Dr. Ron Prestage, veterinarian, Prestage Farms, former National Turkey Federation Chairman, explained that all of his company’s swine and turkey breeder facilities are shower in and shower out.  He said: “All of that goes out the window once someone says, 'I forgot my cigarettes' (and goes back without showering again).”

In the study with video cameras on 24 farms, the farm owners were shown video of all of the people going into the houses at the end of the study. Vaillancourt said that out of 259 people on the videos, the owners could not identify over a dozen people. Are you sure you know who is visiting your farms and that they are following all of the “required” biosecurity practices?

Biosecurity requires a regional perspective

Prestage said that the experience the turkey industry has had with both corona virus and poult enteritis mortality syndrome (PEMS) convinced him that farm biosecurity requires a regional perspective. Because of this, Prestage Farms of South Carolina has regionalized its tom finisher farms into 19 geographic zones. All of the houses within a zone go to market the same week, and this will make any future regional depopulation easier to do.

Vaillancourt said: “In many case you have to suffer enough before producers will do what needs to be done. Other regions need to learn without suffering the losses.”

Avian influenza virus in the environment

Experience with other infectious diseases would suggest that there is more going on in the current avian influenza outbreak than just wild birds contaminating the environment and people tracking the virus into the house, according to Vaillancourt. He looked at infectious laryngotracheitis (ILT) outbreaks in a province of Canada that kept recurring every few years, and he found a couple of significant correlations.

If you used an outside vaccination crew, you were eight times more likely to break with ILT, and if you had someone else come and take litter out of your house, you were 13 times more at risk. Even though these correlations were statistically significant, they didn’t explain all of the outbreaks. When he asked local veterinarians to look at the list of farms that had been infected, they pointed out that the farm owners all went to the same restaurant for morning coffee.

In a North Carolina Mycoplasma gallisepticum (MG) outbreak, Vaillancourt said that one poultry grower was also a barber, and several growers were getting their hair cut at his barber shop. Unfortunately, MG will survive for up to three days on human hair.

Prestage said: “It takes extraordinary biosecurity steps to keep a virus out of your houses if you have it in the environment.” When asked if the only reason we don’t have these viruses in our houses more often is because it usually isn’t present in the environment, Prestage said yes.
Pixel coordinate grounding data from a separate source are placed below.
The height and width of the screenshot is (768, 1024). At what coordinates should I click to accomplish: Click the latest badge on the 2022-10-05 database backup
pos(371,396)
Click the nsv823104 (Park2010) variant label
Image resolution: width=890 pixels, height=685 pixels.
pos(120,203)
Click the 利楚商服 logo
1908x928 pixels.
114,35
Insect control vital for eradication

As soon as the level of heat and humidity in the house changes, insects go to hide or move. Vaillancourt said: “You need to have a priority to treat for the insects as soon as you are depopulating the house and disturbing the litter. You also need to treat again after everything has been removed, cleaned and sanitized.” Darkling beetles and flies can both carry virus on their bodies and take it to other poultry houses. No one really knows how far they can fly, but house flies can travel at least a mile or more.

Litter should be composted

Prestage said that cleaning out houses and spreading litter can actually spread a viral disease around. He explained that this has been shown with ILT in broilers and corona virus in turkeys. For flocks depopulated because of avian influenza, he said that the birds and litter should be composted inside the house to make sure that the virus is destroyed prior to taking the litter out of the house.